Son objectif : semer la discorde chez l’ennemi, pour le désunir et disperser nos célèbres Gaulois.

 

Une recette imparable 

Tout d’abord, l’envoyé de César, pour qui l’on aurait presque de la pitié, va se baser sur la désinformation

Ensuite, il va faire croire aux Gaulois que le rapport de force est inversé. Et que les Romains disposent de moyens militaires plus élevés que dans la réalité. Détritus, se sachant observé par les Gaulois, organise la distribution d’un ersatz de potion magique, qui n’est en réalité que de l’eau chaude.

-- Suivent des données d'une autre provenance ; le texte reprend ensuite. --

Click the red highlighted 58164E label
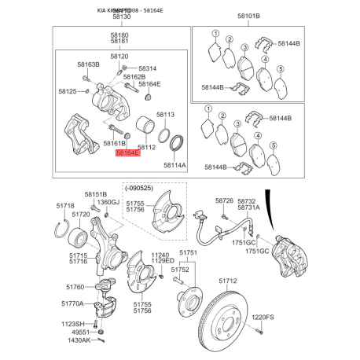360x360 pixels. tap(127, 155)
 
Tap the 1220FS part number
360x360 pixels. tap(263, 317)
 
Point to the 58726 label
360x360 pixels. tap(224, 201)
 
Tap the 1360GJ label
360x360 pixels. tap(108, 202)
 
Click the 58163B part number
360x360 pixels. tap(88, 65)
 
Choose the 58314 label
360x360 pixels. tap(147, 68)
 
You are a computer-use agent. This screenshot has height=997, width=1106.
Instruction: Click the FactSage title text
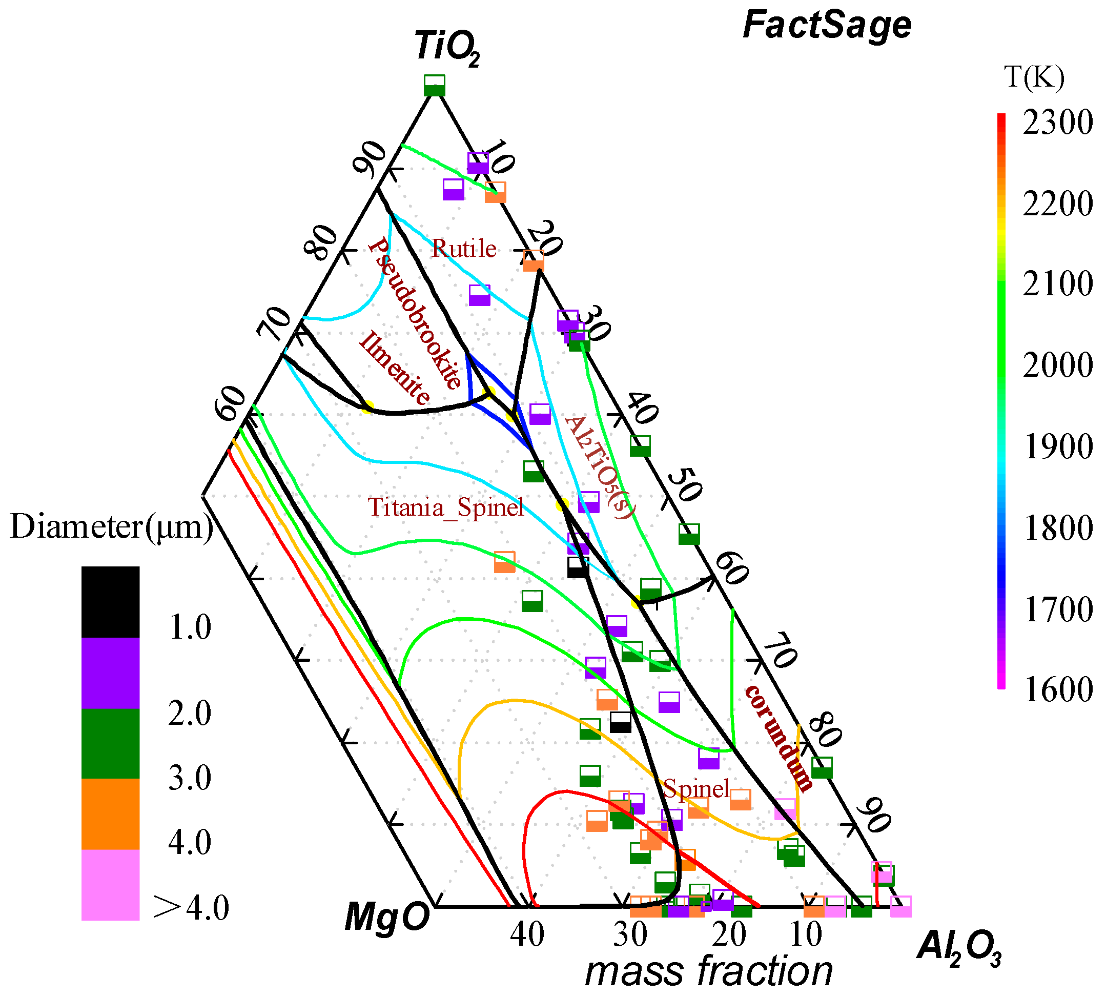[826, 25]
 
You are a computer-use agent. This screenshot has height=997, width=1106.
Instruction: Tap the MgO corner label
[387, 917]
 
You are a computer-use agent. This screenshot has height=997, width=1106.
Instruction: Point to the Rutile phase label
[463, 249]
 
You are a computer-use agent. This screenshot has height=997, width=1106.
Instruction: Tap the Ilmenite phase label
[395, 368]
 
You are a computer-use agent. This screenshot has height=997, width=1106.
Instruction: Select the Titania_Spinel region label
[445, 507]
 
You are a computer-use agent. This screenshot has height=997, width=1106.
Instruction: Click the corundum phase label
[779, 737]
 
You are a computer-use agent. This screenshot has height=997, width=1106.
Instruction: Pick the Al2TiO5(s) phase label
[600, 466]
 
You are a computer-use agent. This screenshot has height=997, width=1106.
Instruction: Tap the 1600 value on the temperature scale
[1057, 689]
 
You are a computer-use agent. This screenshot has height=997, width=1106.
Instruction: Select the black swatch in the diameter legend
[110, 601]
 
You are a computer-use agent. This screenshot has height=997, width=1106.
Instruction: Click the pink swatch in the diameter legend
[110, 884]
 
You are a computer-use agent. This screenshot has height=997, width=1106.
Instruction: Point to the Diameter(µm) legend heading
[112, 527]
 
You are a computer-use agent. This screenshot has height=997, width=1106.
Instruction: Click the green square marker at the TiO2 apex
[435, 86]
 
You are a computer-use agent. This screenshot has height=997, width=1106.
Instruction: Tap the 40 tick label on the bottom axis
[526, 934]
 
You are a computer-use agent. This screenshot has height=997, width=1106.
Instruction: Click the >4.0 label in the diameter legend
[190, 908]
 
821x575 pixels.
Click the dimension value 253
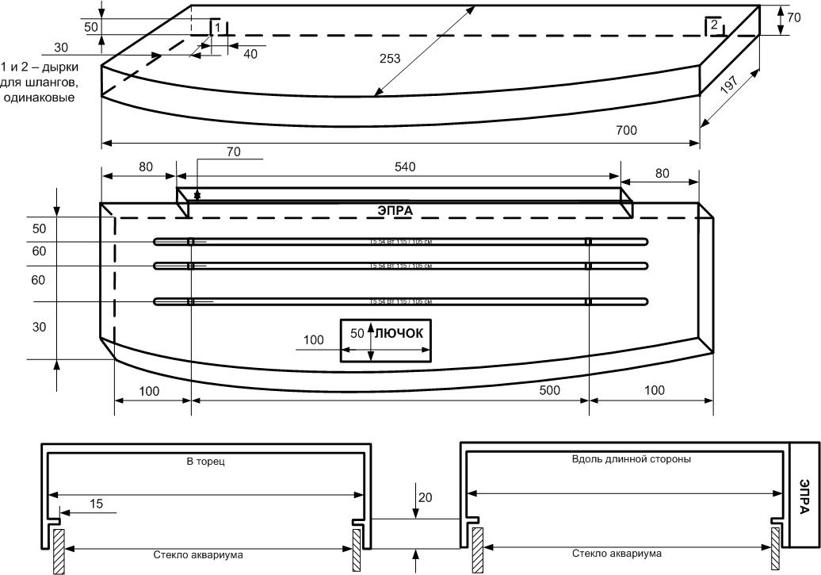(x=389, y=58)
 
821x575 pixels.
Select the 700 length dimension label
(x=625, y=130)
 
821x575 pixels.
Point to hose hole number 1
(x=215, y=27)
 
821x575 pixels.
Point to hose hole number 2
(x=714, y=26)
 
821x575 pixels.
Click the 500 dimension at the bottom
(x=548, y=390)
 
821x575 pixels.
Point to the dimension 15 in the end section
(x=95, y=503)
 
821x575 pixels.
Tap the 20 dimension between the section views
(x=425, y=497)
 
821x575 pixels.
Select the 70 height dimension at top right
(x=784, y=13)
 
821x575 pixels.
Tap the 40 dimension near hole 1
(x=250, y=54)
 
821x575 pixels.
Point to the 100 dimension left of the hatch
(x=314, y=339)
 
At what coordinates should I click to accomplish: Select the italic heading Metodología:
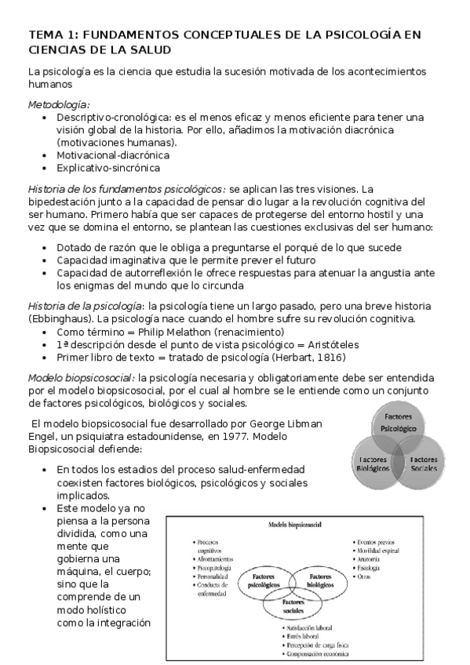[x=59, y=104]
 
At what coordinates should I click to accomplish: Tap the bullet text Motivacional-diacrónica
[x=112, y=155]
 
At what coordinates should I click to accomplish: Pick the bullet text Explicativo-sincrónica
[x=108, y=168]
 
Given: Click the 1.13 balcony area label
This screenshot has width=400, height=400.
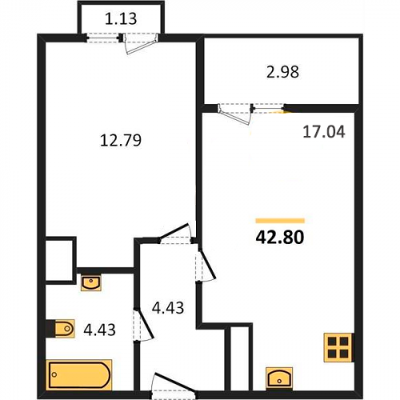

La manipulation continue ensuite, lorsque le fourbe romain, fait croire au reste du village gaulois qu’il noue des liens d’amitié avec Astérix, avec lequel il aurait partagé un sanglier.

Et enfin le coup final ! La division s’installe vraiment lorsqu’il offre un cadeau à Astérix, qui pourtant n’en veut pas. Un vase qui n’est pas de Soisson. Cette manœuvre renforcera l’esprit de division.

Pour agrémenter votre recette, un conseil : utilisez le principe d’incommunication. Celle-ci peut être définie comme l’absence de communication entre deux éléments pouvant facilement devenir source de conflit. Suite à cela, chacun des personnages reçoit des messages mésinterprétés ou surinterprétés par ses auditeurs. Avec pour unique but de brouiller leurs repères et leur faire prendre leurs proches pour ce qu'ils ne sont pas.

Uderzo souligne cela visuellement. Les bulles deviennent vertes lorsque l’influence de Détritus fait effet. 

Votre guerre psychologique est fin prête, dégustez !

 

Une stratégie qui ne prend pas une ride

Cet album n’a rien de malfaisant, et a pour seul but de divertir les petits comme les grands, de 7 à 77 ans. Mais, à y réfléchir, il a quand même certains côtés un peu plus sombres.

Tout d’abord, cet album a été publié en 1970, soit huit petites années après la Guerre d’Algérie. Peut-être l’un des conflits les plus célèbres pour son utilisation de la guerre psychologique. L’un des exemples les plus frappants reste le dénouement de l’album. Ne pensez pas directement au festin final, mais revenons un peu en avant.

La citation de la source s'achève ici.